-- 課題について --
屋根の錆対策の文章によると、一般的な錆止め塗料として多く普及している商品は何と呼ばれていますか。

-- 提供テキスト --
● ● ● ● ● ● ●
屋根材に錆
着工前状況

着工前の状況です。 各部材の元々の素材が経年劣化へと大きく影響していきます。
また同時に強度も劣化と比例していきます。
その物自体の自重を支える強度と、地震や風圧などの外力が加わった事により落下したり飛散したりする可能性を想定し、早めの対策が望まれます。
そのような事が原因で二次災害となった場合には、場合によっては建物所有者の管理責任となってしまう事も予め知っておかなければならない点です。

ケレン・錆落とし
作業状況 ( 錆ケレン除去作業 )

屋根の小口隠しである破風板の上部を固定している金具が著しく錆びています。
金具本体及びそれを緊結しているボルト関係も併せて錆のケレン対象となります。
金具塗装
錆止め塗料処理

錆をしっかりケレンした後に錆止め塗料の塗布を行ないます。
一般的な錆止め塗料としてはベンガラと呼ばれる商品が多く普及しています。
錆びは酸性なのでそれを中和させるためにアルカリ性の鉛丹塗料を使用して錆止め効果を高める錆止め塗料もあります。
適材適所で使い分けていく事が望ましいと思います。
錆止め塗布
上塗り塗装作業

錆止め塗装処理を行った後、上塗り塗装を行ないます。
鉄部なのでOP塗装処理が多いですが、屋根部分は紫外線や酸性雨など、塗膜塗料にとっては過酷な条件の下、それら条件に耐えられる塗装材料が望ましいと思います。

屋根は常日頃から目に付くところではありませんので、年に一度は現在屋根の状態や塗装状態などがどうなっているのか等を把握しておく事が大切です。
● ● ● ● ● ● ●
保存済みデータ項目:

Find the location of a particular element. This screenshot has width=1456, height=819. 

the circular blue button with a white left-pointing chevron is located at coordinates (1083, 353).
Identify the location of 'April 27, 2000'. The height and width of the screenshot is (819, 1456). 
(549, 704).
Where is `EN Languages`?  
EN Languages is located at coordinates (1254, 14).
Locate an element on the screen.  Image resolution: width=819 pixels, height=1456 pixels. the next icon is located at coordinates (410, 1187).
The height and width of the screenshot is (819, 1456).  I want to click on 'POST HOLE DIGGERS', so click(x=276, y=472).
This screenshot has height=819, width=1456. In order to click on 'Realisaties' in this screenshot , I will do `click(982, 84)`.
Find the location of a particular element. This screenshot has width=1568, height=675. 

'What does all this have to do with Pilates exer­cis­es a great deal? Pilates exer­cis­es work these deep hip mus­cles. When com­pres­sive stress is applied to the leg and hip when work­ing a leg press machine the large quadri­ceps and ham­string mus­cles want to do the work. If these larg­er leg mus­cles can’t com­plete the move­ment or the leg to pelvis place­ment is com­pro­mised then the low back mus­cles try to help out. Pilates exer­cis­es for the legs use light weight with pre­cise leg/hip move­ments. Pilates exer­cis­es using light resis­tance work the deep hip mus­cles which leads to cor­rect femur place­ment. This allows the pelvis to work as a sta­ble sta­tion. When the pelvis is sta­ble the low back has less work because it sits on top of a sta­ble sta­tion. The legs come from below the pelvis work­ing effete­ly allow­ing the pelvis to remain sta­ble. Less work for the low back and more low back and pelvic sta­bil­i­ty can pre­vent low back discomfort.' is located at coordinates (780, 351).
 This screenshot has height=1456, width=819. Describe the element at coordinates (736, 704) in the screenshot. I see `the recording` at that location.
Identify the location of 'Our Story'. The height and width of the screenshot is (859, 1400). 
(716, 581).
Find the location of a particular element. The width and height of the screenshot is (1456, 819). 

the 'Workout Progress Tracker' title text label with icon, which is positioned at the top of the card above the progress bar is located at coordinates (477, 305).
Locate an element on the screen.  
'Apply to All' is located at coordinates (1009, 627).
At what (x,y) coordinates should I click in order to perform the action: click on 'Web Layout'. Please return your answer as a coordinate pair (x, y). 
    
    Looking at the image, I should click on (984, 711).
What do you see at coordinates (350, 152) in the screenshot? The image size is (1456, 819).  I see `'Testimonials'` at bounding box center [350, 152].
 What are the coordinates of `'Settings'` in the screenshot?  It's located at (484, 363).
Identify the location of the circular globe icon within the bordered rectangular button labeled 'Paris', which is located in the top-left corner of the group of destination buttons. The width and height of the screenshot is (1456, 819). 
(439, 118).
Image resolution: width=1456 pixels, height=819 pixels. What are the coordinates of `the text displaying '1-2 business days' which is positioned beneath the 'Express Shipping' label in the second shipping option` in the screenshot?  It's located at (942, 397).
● ● ● ● ● ● ●
-- 解答 --
ベンガラ